Democrats have mounted a lawsuit in Arizona, too, where long lines during the presidential primaries left thousands of voters waiting hours to cast their ballot. Maricopa elections officials have apologized for what they called “horrendous mistakes” in cutting the number of voting locations by 85 percent; polling places in African-American, Hispanic and Native American communities were most likely to be shuttered, Democrats say.
Many of the cases before federal courts are being overseen by one lawyer in particular: Marc Elias, an election law expert at Perkins Coie who is general counsel to Hillary Clinton’s (D) presidential campaign. Elias brought suits challenging laws on the books in Ohio, Wisconsin, Virginia and North Carolina — all swing states where Clinton’s campaign will compete this November. Elias is also spearheading the suit over voter access in Arizona.
Another close Clinton ally, Virginia Gov. Terry McAuliffe (D), is doing his part to grant access to the polls for thousands of voters. Virginia’s state Supreme Court ruled this month that McAuliffe did not have the authority to restore en masse voting rights to more than 200,000 convicted felons who have served their time. The court ordered state elections commissioner Edgardo Cortes to cancel registrations from the 13,000 felons who had signed up to vote in the three months since McAuliffe issued the order.

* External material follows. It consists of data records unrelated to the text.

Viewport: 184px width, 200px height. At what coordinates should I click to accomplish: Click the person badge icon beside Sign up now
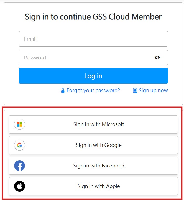point(135,91)
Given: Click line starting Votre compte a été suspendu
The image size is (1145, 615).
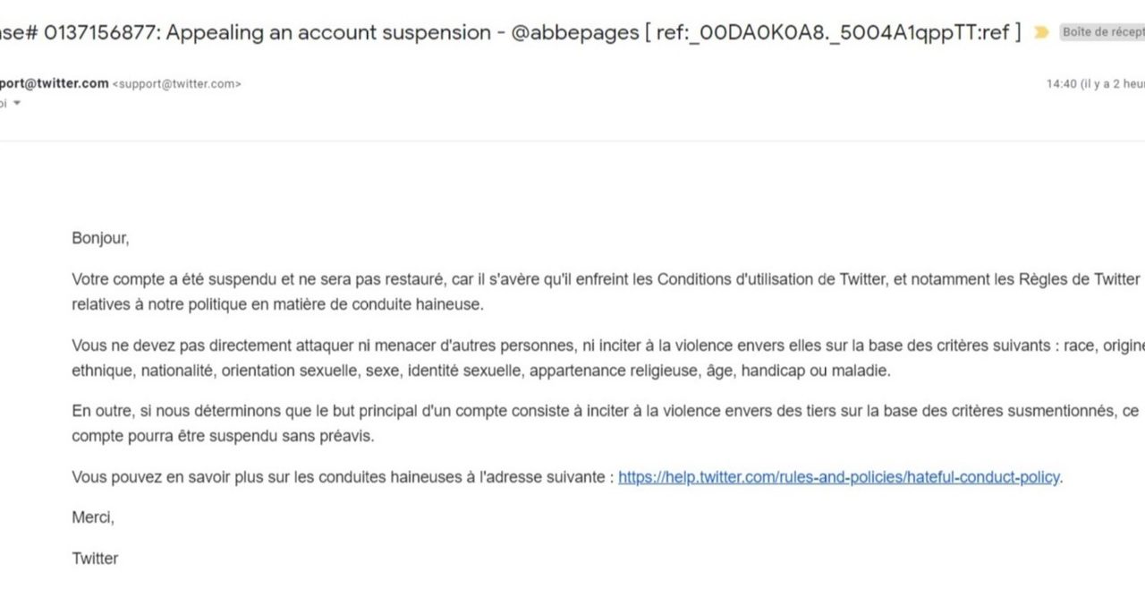Looking at the screenshot, I should pyautogui.click(x=606, y=279).
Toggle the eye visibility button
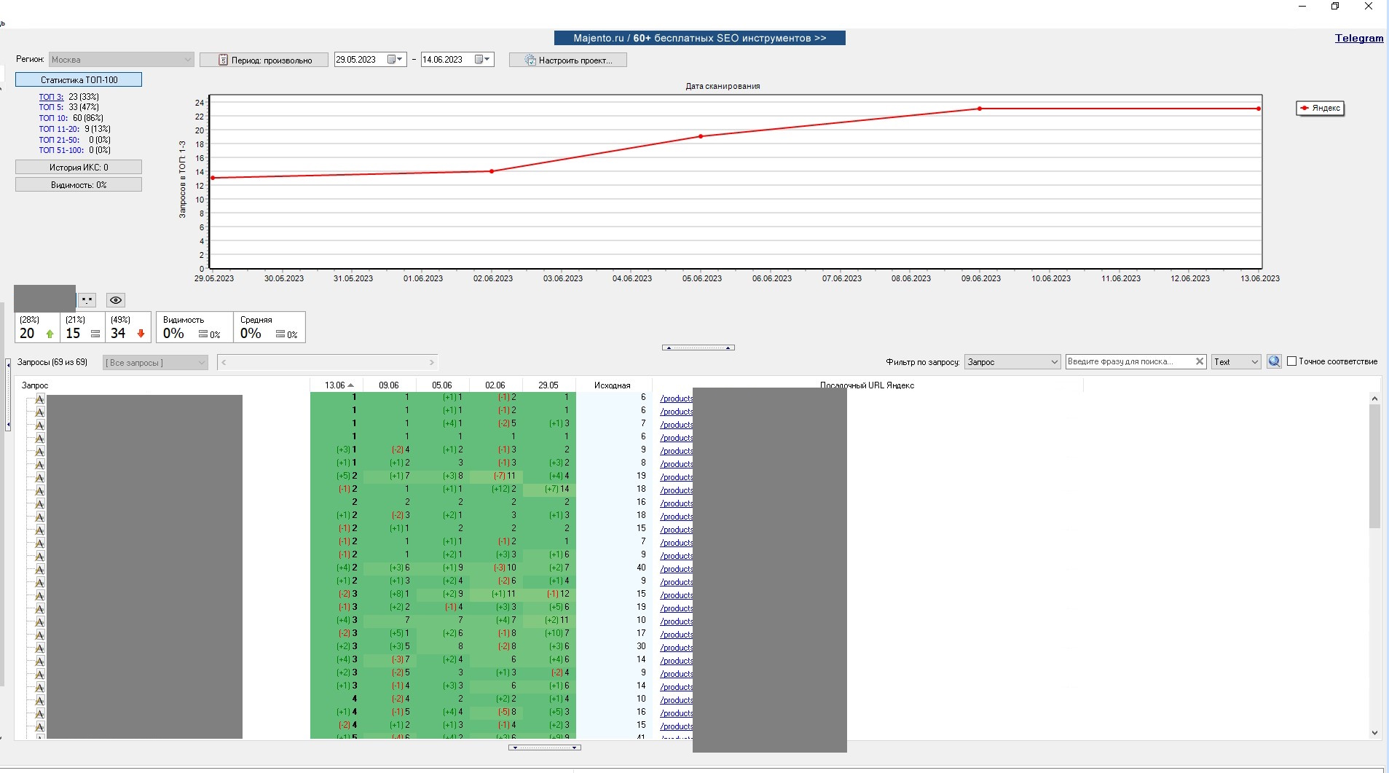Screen dimensions: 1389x773 pos(115,300)
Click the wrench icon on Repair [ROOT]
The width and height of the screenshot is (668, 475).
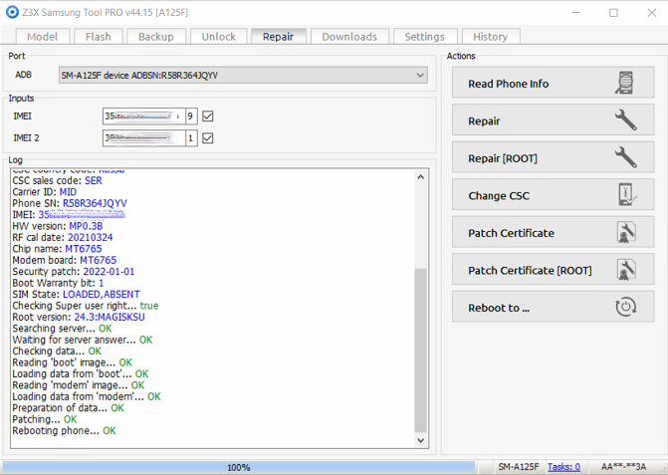click(625, 158)

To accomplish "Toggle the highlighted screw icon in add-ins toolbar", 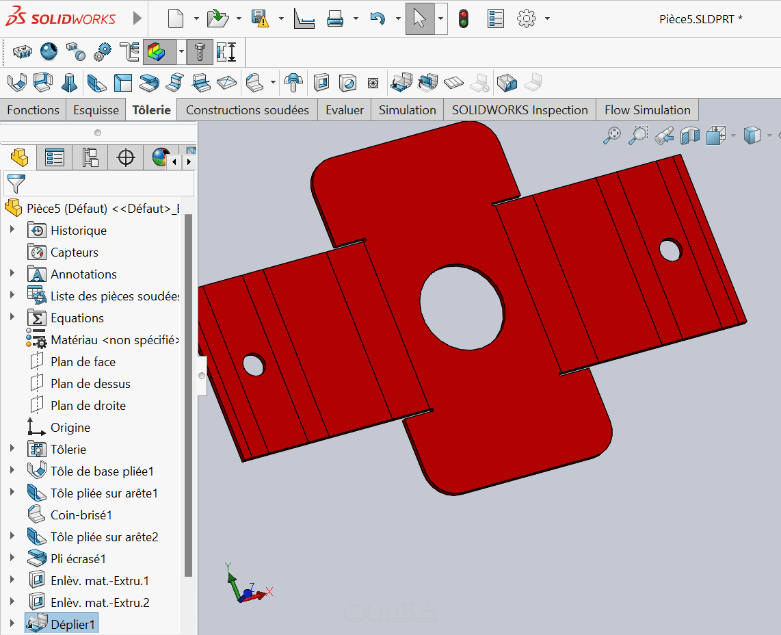I will click(x=200, y=52).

McAuliffe said he would restore voting rights on an individual basis, even if he has to personally sign all 200,000 orders himself.
There have been few instances of documented voter fraud in recent years. But civil rights advocates see a more sinister motive behind the laws currently before the courts.
“Whether any of these laws will affect the outcome of elections is hard to say,” Hasan said. “The primary question is whether the states have any good reasons to burden voters’ rights and to make it harder to register and vote. The dignity and right of each voter is at stake.”